Eine Notstandslage (§ 228 BGB) liegt vor, wenn von einer Sache eine Gefahr für ein Rechtsgut droht. Eine Gefahr ist ein Zustand, der bei ungehindertem Fortgang den Eintritt eines Schadens für ein notstandsfähiges Rechtsgut ernstlich befürchten lässt, sofern nicht alsbald Abwehrmaßnahmen getroffen werden. Der Hund beißt bereits in Ps Bein, sodass dessen körperliche Unversehrtheit bedroht ist.

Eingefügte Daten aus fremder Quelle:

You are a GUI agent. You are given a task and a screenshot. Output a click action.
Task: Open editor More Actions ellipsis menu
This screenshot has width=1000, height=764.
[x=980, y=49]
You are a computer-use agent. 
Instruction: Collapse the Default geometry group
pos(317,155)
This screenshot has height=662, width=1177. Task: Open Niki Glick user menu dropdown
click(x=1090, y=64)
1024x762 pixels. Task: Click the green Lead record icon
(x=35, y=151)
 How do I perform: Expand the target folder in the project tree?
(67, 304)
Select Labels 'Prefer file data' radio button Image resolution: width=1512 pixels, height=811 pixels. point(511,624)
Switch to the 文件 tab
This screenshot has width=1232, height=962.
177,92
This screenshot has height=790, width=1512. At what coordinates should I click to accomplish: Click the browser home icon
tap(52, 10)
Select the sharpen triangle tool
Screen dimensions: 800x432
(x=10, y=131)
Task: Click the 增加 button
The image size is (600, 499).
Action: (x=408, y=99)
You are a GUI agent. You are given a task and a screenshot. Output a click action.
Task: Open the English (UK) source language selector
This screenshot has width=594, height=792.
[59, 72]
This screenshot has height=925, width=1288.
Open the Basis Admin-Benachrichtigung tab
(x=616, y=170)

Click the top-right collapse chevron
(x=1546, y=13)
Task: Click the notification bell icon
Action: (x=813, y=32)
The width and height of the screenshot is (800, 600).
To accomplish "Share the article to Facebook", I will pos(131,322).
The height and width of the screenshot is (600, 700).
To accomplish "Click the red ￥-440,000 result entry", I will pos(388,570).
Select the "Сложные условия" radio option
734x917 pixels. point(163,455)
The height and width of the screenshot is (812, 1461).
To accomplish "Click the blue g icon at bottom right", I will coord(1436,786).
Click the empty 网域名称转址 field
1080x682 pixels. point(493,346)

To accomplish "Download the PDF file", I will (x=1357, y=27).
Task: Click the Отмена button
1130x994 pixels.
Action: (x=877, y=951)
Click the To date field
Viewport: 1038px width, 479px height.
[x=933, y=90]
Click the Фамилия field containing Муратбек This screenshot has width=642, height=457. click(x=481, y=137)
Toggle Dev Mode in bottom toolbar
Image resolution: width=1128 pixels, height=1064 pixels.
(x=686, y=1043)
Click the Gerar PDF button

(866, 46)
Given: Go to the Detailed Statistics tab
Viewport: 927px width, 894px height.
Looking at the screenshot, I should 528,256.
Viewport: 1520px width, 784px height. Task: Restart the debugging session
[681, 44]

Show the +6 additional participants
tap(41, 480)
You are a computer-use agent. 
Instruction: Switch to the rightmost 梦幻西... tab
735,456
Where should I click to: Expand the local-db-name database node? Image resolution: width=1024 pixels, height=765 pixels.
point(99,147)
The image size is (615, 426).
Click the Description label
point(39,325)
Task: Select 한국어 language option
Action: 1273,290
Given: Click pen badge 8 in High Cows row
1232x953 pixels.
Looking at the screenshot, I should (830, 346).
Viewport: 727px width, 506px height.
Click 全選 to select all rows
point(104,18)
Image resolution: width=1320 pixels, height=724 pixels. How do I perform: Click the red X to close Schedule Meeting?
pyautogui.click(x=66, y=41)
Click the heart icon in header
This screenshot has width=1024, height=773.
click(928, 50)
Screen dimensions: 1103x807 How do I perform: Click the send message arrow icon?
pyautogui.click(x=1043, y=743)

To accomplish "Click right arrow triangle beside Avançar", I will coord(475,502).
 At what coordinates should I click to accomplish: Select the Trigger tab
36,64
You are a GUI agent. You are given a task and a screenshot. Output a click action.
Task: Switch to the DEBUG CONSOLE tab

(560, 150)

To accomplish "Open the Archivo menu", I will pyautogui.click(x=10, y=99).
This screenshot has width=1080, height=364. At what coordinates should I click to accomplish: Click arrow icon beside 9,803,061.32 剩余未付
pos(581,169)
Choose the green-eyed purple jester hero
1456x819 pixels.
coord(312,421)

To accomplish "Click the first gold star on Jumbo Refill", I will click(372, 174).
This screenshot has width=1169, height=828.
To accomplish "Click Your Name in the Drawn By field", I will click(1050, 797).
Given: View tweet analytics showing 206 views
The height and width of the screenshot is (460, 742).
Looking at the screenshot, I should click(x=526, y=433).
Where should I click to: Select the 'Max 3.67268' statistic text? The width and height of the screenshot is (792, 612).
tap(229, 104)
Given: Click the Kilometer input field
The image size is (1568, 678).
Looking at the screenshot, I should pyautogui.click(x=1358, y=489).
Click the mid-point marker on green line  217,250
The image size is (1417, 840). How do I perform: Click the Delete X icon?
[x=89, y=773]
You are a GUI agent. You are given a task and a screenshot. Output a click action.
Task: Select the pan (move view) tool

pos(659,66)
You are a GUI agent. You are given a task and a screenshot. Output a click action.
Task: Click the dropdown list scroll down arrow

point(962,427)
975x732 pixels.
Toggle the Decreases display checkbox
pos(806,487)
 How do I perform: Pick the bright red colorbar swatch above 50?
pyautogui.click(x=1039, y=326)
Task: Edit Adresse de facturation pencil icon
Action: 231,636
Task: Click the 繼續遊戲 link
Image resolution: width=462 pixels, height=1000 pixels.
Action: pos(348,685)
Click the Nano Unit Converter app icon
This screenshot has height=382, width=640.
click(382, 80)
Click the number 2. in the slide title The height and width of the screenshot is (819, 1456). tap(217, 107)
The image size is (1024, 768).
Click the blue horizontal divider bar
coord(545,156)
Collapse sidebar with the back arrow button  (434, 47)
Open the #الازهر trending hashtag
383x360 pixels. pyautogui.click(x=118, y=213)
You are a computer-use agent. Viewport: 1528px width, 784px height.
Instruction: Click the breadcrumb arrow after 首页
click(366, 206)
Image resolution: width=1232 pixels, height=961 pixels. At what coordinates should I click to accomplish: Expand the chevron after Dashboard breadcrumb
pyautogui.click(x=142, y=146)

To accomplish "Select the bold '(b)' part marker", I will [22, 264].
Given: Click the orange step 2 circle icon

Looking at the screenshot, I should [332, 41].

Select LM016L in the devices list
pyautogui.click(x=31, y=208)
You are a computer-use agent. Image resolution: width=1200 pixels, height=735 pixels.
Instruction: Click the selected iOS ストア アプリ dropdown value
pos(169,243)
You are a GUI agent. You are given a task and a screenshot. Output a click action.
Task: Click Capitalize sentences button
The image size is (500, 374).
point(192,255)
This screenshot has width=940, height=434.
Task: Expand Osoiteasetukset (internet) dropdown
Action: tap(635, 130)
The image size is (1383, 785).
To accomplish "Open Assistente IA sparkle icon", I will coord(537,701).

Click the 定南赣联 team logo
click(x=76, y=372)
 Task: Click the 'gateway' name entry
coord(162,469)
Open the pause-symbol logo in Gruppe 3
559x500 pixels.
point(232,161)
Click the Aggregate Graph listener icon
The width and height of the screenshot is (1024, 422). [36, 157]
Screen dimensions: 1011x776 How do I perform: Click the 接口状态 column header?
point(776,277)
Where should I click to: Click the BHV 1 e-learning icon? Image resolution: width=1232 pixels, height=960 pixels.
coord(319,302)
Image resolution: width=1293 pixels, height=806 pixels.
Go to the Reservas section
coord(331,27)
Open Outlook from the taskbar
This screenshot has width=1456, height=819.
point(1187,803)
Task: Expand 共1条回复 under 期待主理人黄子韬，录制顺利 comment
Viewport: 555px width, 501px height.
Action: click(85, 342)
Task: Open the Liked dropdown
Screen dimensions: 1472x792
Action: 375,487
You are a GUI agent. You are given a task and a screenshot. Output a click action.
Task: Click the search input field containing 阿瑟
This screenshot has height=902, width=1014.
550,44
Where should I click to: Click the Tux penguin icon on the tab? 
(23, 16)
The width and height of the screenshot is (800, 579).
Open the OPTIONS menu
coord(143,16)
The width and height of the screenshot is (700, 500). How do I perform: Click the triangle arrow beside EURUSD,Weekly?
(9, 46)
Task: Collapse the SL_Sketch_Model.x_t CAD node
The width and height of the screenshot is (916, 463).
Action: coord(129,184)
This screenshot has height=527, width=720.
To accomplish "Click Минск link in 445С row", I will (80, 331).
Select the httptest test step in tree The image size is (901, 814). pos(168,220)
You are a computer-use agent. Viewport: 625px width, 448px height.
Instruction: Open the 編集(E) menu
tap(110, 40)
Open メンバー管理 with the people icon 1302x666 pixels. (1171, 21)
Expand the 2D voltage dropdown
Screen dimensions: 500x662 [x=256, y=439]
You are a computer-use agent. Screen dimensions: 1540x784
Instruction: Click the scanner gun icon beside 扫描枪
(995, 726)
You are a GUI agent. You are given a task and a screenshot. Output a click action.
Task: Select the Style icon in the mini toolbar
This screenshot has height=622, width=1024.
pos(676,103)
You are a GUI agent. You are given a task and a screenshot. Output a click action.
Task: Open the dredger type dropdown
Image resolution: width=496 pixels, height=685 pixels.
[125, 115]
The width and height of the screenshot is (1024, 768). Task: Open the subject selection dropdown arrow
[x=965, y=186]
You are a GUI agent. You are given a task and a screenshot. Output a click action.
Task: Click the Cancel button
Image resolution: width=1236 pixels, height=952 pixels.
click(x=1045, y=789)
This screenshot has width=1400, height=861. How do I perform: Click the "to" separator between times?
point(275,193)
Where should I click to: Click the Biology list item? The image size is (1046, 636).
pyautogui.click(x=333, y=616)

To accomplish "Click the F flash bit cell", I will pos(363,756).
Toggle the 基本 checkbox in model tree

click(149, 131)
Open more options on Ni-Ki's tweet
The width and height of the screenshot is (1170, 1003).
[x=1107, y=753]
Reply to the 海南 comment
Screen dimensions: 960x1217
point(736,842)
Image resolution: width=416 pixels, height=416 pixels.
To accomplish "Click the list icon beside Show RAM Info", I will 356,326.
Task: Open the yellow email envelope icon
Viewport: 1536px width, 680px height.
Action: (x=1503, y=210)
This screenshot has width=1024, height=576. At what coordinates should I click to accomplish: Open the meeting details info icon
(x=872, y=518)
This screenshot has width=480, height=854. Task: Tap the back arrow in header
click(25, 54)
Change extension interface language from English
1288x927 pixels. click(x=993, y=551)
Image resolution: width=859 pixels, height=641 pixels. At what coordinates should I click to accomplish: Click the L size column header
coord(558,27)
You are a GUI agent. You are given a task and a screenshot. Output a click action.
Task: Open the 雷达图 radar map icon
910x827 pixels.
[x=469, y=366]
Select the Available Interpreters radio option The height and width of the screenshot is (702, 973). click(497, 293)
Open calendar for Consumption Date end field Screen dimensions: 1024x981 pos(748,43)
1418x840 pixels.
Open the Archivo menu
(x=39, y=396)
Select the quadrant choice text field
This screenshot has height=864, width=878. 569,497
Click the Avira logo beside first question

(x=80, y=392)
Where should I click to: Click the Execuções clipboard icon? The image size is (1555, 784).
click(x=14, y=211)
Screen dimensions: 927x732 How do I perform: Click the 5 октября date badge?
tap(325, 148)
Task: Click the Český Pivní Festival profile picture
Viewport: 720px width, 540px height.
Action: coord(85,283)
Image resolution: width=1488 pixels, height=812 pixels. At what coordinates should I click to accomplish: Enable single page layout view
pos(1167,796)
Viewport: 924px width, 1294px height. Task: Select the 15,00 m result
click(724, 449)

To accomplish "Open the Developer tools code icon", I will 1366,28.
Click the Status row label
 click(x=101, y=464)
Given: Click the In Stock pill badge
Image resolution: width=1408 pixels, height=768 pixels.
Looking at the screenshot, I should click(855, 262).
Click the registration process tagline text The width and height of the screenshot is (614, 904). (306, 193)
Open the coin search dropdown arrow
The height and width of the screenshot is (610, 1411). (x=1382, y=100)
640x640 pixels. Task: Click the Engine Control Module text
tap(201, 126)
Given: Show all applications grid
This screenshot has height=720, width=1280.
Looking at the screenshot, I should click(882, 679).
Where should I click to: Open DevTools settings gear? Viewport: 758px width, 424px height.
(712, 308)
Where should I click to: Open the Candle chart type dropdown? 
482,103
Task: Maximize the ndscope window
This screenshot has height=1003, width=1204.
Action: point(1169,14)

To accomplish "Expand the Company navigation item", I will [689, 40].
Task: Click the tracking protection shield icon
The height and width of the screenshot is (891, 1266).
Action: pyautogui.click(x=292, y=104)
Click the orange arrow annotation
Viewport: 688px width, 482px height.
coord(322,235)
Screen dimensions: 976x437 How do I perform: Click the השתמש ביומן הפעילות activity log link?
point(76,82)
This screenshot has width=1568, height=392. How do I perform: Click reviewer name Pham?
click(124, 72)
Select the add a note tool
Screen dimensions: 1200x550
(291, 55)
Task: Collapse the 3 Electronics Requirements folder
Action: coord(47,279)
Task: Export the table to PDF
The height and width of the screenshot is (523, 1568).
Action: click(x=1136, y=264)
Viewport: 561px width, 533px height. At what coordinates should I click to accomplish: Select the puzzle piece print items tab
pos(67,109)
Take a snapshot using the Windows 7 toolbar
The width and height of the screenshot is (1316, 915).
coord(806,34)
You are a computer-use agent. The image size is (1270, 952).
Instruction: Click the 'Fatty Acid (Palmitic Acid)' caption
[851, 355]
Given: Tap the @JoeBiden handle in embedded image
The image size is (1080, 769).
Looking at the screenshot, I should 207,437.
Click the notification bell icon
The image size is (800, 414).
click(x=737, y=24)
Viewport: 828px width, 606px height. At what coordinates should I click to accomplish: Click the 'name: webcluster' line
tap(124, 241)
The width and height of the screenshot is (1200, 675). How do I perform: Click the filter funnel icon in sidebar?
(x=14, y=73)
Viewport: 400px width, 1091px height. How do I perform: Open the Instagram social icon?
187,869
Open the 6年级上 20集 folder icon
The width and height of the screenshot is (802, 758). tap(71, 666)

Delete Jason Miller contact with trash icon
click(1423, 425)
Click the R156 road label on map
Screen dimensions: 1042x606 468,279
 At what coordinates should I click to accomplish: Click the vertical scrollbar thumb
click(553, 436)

3. B versuchte durch Rufe und Ziehen an dem Hund, diesen von P abzubringen. Doch der Hund ließ nicht los. Stellt der Schuss der N insofern eine taugliche Notstandshandlung (§ 228 BGB) dar?

Genau, so ist das!

Eine Notstandshandlung (§ 228 BGB) ist die Beschädigung oder Zerstörung der gefährlichen Sache, die erforderlich ist. Erforderlich ist die Handlung, wenn sie geeignet ist und das relativ mildeste Mittel darstellt. Geeignet ist eine Handlung, wenn sie dazu förderlich ist, die Gefahr abzuwehren. Das mildeste Mittel setzt voraus, dass bei gleicher Eignung ein Mittel gewählt wurde, dass per se milder ist als die anderen zur Verfügung stehenden Mittel. Nur durch die Tötung konnte die Gefahr wirksam abgewandt werden. Ps körperliche Unversehrtheit überwiegt Bs Eigentum wesentlich.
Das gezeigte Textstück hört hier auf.